Un moto di sincerita´, in poche parole.
lunedì 17 agosto 2009
domenica 16 agosto 2009
sabato 15 agosto 2009
Vi confesso che, quando alle cinque e trenta di mattina assonnato esce dalla tenda per andare a lavarsi i denti, non e´che il cittadino italiano medio si aspetti di vedere una madre con piccolo, due massicci pachidermi grigi, scorrazzarli davanti a due metri di distanza. Quindi insomma, ho fatto tutto al peggio: mi sono voltato e spaventato sono corso alla tenda, con agitazione ho cercato di aprire la cerniera senza riuscirci e mi son detto "che coglione". Poi mi sono voltato a vedere quello che succedeva. Per fortuna madre e piccolo non erano interessati ai miei stupidi comportamenti da bianco inesperto. Bellissimo.

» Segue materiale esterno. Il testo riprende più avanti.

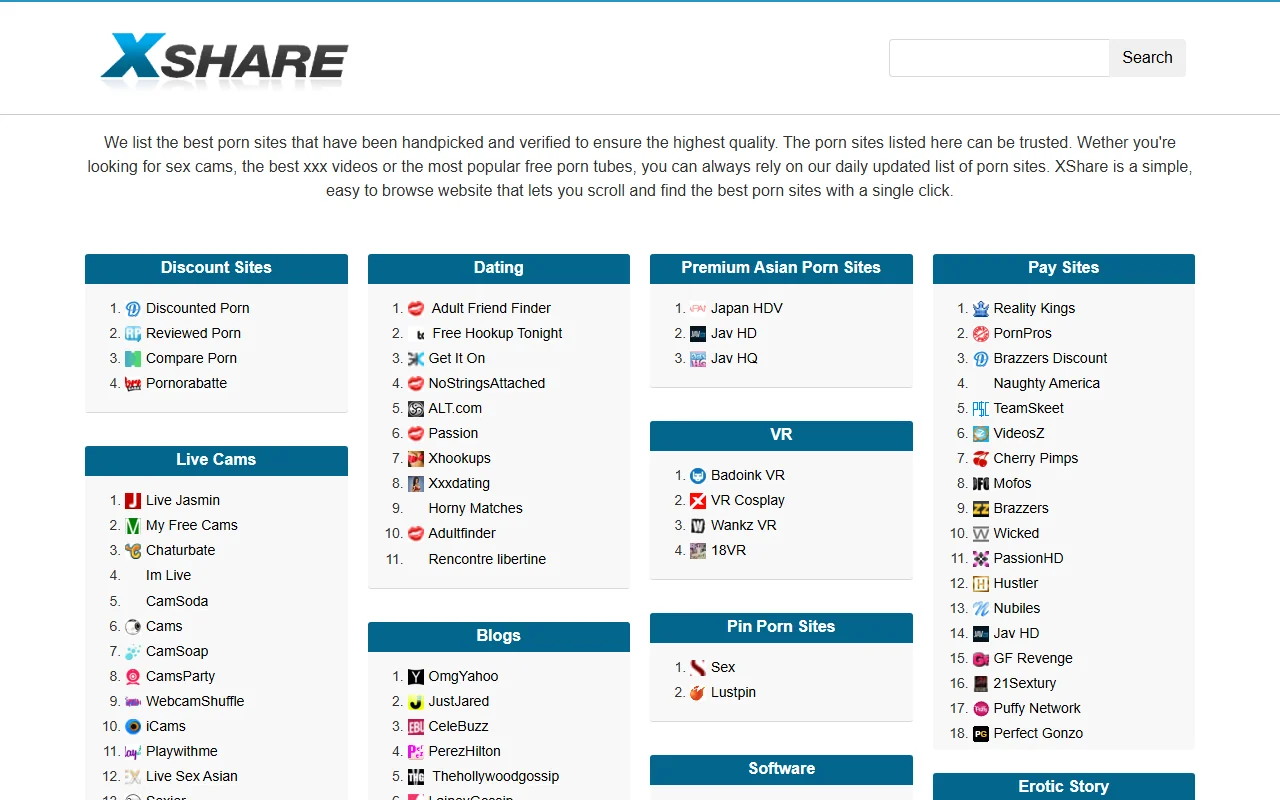Click the Live Jasmin site icon

130,500
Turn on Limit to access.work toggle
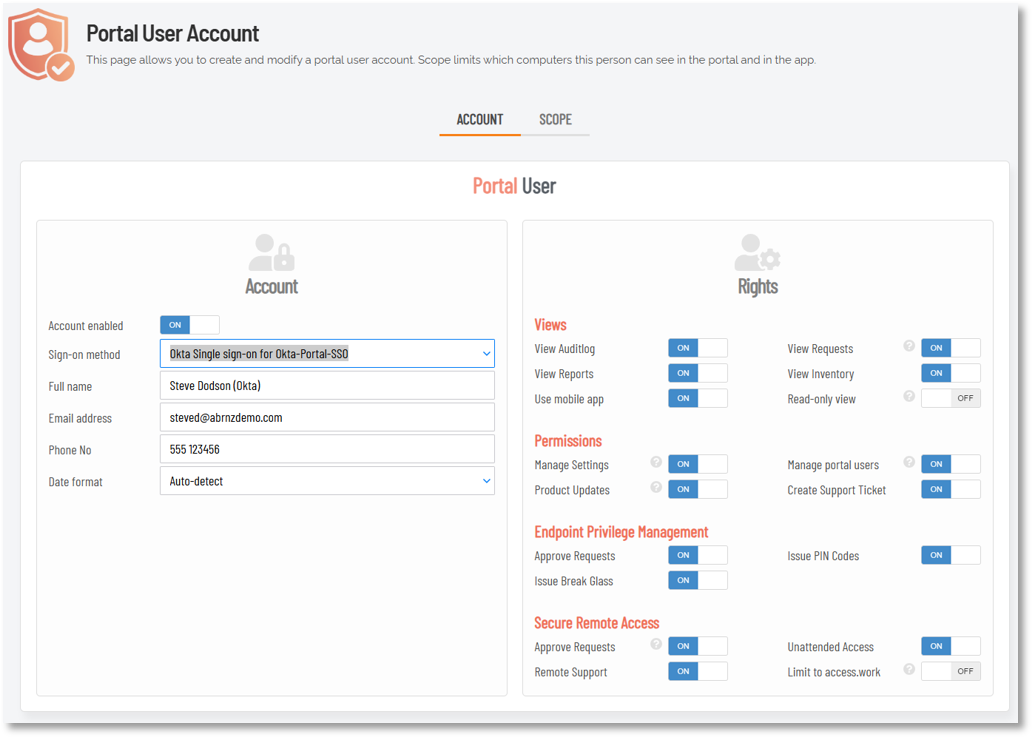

Il South Luangwa sono stati due giorni di emozioni spudorate, di stupore, di sorpresa. Il ruggito del leone mentre divora la cena, mentre strappa a morsi le interiora di un puku, nella notte, con le iene che ti guardano da dietro la macchina, in attesa della loro parte. L'eleganza della giraffa, la sua slanciata e femminile bellezza a chiazze.
Forse forse, tra qualche giorno, le foto. Spudorata bellezza di natura.
domenica 9 agosto 2009
C'e` una leonessa di nome Bella, tornata da cinque mesi dalla Romania, dove se ne stava in uno zoo. Bella e` parecchio bruttina, soprattutto perche` guercia da un occhio. Se ne sta appisolata tra gli alberi, la nostra guida tira una pietra al di la` della rete per svegliarla, ma Bella non fa una piega. E` un gattone. Dorme e forse farebbe le fusa. Sogna il numero dei cerchi infuocati al circo itinerante rumeno.
Poi c'e` un leopardo con il ginocchio rotto, che non puo` correre, ferito sul Nykya Plateau e portato qui. Due condor con le ali spezzate che possono permettersi voli di massimo qualche metro, da terra al primo ramo dell'albero cresciuto nella grande voliera che li ospita. C'e` un coccodrillo maschio di quattordici anni che non sara` mai rilasciato in natura perche` l'unica cosa che sa mangiare e` il pollo e non sa ucciderlo, devono accopparlo prima senno` non lo mangia. A lui la carne viva gli fa ribrezzo, e` un coccodrillo di citta`, dopotutto.
Le scimmie ed i babbuini sono invece stati riportati da Israele con un programma di reinserimento di animali esportati all'esterno abusivamente. I babbuini sono stati tutti castrati perche` si teme che diffondano, accoppiandosi, malattie contratte oltre il mar rosso. Quattordici babbuini eunuchi....un'immagine esotica.
Gabriel infine, la nostra guida, fa questo lavoro gratuitamente, nella speranza che prima o poi o molto poi lo assumano e gli paghino uno straccio di stipendio. Ha studiato giornalismo a Blantyre...non ci chiede la mancia e gli offriamo una fanta passion fruit come ricompensa.
sabato 8 agosto 2009
giovedì 6 agosto 2009
Domani le fotografie di queste ultime settimane.
domenica 2 agosto 2009
Si spostano, questi uomini donne e bambini, per tutto il grande lago Malawi, alla ricerca di cibo, commercio e denaro. Sono centinaia, poverissimi, eppure migranti, come uno scuro sciame d'api in volo nella scura notte africana.
Poi, alle cinque del mattino mi sveglio e il sole sorge rapido, esce dall'acqua con quel suo colore rosso smorto e i primi raggi freddi. Inizia la giornata e dopo poche ore l'Ilala attracca a Nkhata Bay. Terra ferma.
lunedì 27 luglio 2009
Nao faz mal. C'e' molto ed altro da vivere.